*PROVIDED DATA*.
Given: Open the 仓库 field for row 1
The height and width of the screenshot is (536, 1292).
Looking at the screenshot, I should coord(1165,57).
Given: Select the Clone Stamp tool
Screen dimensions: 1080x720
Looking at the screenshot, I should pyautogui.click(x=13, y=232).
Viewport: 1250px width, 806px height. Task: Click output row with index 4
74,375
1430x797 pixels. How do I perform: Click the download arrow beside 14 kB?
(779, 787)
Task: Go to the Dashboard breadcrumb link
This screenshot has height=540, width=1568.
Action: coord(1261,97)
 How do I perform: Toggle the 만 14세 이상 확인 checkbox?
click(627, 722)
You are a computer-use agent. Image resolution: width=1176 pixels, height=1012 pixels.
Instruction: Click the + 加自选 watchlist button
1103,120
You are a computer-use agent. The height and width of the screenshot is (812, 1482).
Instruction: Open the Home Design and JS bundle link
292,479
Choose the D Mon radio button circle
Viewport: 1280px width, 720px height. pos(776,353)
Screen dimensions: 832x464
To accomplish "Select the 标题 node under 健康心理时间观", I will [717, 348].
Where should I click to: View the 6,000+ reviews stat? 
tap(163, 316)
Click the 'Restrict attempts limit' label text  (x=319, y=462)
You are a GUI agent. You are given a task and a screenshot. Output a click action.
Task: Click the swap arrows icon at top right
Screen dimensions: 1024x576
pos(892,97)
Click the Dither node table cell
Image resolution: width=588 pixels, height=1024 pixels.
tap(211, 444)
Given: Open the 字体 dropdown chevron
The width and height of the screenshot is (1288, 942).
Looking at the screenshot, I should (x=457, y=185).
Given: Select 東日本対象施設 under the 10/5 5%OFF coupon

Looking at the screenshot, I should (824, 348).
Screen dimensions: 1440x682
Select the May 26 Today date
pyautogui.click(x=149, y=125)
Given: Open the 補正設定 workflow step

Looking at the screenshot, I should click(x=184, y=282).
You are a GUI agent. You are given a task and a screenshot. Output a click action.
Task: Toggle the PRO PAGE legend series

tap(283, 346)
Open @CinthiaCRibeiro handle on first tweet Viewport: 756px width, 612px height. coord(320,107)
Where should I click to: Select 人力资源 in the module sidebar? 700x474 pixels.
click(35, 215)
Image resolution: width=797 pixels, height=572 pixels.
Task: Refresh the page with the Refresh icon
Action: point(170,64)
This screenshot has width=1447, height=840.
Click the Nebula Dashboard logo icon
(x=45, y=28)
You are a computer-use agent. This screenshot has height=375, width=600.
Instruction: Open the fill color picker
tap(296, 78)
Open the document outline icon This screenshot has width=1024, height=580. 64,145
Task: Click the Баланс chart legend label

*TASK STATEMENT*.
Using the material, show each line where the string "agent" can be found.

*ANSWER TO THE EXERCISE*.
You are a computer-use agent. Image resolution: width=1176 pixels, height=1012 pixels.
You are a computer-use agent. The height and width of the screenshot is (812, 1482).
You are a GUI agent. You are given a task and a screenshot. Output a click action.
You are a GUI agent. You are given a task and a screenshot. Output a click action.
You are a computer-use agent. This screenshot has height=375, width=600.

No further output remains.